September 16, 2022

Von der Hongkonger Polizei angeschossener protestierender Student verurteilt

Die Repression gegen Teilnemer:innen der Revolte geht weiter

Von der Hongkonger Polizei angeschossener protestierender Student verurteilt
Ein unbewaffneter Hongkonger, der vor drei Jahren während der Demokratieproteste von der Polizei angeschossen wurde, ist am Montag (29. August) wegen mehrerer Vorwürfe verurteilt worden - unter anderem wegen des Versuchs, die Schusswaffe zu stehlen, mit der er getroffen wurde.
Chow Pak-kwan, 23, wurde im November 2019, als Demonstranten zu einem stadtweiten Streik aufgerufen hatten, von einem Verkehrsbeamten vor einer U-Bahn-Station aus nächster Nähe angeschossen.
Chow verlor seine rechte Niere und erlitt Verletzungen an Leber und Wirbelsäule.
Die Schüsse wurden in einer Facebook-Live-Übertragung festgehalten. Sie zeigt, wie der Beamte seine Waffe zog und auf die Demonstranten zielte, die die Straße blockierten. Er rangelte kurz mit einem weiß gekleideten Demonstranten, als sich Chow näherte. Dann schoss er auf Chow und traf ihn in den Bauch.
Später wurde er angeklagt, er habe versucht, die Schusswaffe des Beamten zu stehlen, die Polizei zu behindern und versucht, sich der Verhaftung zu entziehen, weil er sich kurzzeitig befreite und trotz der Schusswunde ein paar Meter lief.
Ein zweiter studentischer Demonstrant, Woo Tsz-kin, 22, wurde ebenfalls angeklagt, weil er versucht hatte, die Waffe des Beamten zu entwenden und die Polizei zu behindern.
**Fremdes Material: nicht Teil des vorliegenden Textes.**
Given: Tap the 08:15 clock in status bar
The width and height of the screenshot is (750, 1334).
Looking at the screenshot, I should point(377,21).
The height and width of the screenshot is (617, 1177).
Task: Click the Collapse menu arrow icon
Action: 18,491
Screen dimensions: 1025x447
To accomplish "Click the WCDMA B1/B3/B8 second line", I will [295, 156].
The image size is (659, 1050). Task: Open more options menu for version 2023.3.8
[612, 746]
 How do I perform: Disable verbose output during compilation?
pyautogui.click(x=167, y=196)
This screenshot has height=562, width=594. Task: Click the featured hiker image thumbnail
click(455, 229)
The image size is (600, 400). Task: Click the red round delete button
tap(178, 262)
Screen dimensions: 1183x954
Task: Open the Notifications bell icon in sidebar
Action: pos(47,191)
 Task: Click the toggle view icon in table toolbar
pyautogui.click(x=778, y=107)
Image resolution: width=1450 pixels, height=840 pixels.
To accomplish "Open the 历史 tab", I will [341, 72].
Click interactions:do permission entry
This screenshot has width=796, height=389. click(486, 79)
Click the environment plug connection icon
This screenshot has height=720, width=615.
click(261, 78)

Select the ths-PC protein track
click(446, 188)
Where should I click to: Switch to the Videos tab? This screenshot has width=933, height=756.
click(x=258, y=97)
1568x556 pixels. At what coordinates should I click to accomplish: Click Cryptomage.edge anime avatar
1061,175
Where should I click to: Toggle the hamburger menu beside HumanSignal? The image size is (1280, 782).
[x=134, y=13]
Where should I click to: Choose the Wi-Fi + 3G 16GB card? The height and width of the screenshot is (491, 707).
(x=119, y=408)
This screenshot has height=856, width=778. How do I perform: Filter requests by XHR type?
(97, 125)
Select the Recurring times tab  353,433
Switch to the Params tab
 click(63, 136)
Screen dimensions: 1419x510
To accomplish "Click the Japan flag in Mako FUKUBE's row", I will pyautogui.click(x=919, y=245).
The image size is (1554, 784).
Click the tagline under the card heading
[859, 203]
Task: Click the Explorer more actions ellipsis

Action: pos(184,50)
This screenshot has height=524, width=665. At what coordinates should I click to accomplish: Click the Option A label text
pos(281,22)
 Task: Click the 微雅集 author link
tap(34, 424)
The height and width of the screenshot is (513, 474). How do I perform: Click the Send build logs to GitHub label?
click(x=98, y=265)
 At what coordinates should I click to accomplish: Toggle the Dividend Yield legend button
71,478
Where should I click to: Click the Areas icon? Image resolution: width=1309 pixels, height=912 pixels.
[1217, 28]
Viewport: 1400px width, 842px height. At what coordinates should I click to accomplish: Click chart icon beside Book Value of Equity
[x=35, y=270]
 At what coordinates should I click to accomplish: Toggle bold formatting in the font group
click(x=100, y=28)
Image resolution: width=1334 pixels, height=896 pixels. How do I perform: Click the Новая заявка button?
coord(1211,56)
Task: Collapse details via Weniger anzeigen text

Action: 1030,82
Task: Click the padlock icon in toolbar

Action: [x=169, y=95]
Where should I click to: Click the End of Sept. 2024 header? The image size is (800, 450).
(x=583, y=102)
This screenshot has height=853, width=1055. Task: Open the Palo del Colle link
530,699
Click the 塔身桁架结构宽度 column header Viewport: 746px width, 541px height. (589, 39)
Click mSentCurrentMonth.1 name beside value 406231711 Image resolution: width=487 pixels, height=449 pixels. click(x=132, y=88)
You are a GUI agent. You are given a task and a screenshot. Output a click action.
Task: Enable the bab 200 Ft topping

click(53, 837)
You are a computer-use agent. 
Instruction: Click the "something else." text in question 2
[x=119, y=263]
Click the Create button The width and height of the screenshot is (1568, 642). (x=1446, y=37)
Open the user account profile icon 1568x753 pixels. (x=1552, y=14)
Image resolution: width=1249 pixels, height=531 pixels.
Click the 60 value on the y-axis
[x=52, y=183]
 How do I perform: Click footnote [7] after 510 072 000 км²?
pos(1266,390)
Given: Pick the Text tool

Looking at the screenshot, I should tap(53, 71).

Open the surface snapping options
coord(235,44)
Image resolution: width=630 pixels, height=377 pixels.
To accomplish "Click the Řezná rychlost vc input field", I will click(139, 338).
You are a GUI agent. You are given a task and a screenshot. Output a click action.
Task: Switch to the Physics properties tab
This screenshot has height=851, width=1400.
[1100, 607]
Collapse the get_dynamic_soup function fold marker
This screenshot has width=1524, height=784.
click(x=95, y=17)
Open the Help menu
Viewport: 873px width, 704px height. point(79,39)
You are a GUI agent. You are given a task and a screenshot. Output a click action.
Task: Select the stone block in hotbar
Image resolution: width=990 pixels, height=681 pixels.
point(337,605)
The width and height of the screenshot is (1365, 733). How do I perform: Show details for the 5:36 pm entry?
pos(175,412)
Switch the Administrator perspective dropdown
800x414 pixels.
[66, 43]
Der Demonstrant in Weiß aus dem Video  wurde nie identifiziert.
Am Montag wurden sowohl Woo als auch Chow von der Bezirksrichterin Adriana Tse nach einem sechsmonatigen Verfahren verurteilt.
Richterin Tse befand, dass es für den Polizeibeamten, der aufgrund einer Anonymitätsanordnung nur als "A" bezeichnet wurde, angemessen war, sich bedroht zu fühlen und seine Schusswaffe zu ziehen, weil Menschen die Straßen blockierten und ihn verbal beschimpften.
"Obwohl beide Angeklagten keine Waffe bei sich trugen, konnten sie dennoch andere am Tatort aufhetzen und die Situation verschlimmern", urteilte Richterin Tse. (...)
Sowohl Chow als auch Woo wurden am Montag in Untersuchungshaft genommen, um auf die Urteilsverkündung im Oktober zu warten.

Straitstimes 29.8.2022

Im Zusammenhang mit den Protesten im Jahr 2019 wurden rund 10.250 Menschen festgenommen, von denen etwa 40 Prozent Schüler oder Studenten waren. (...)
Chow schrieb am Sonntagabend auf seiner Facebook-Seite, er sei auf das Schlimmste gefasst.
"Ich hoffe das Beste, bin aber auf das Schlimmste vorbereitet", schrieb er weiter. "Danke an alle, die mich in dieser Zeit unterstützt und sich um mich gekümmert haben. Ich habe euch alle so lange beunruhigt. Ich hoffe, dass alle gesund bleiben und das tun können, was sie tun wollen. Gießt Öl nach! ["Add oil" war ein verbreiteter Ruf bei den Straßenkämpfen.]  Ich werde auch stark bleiben."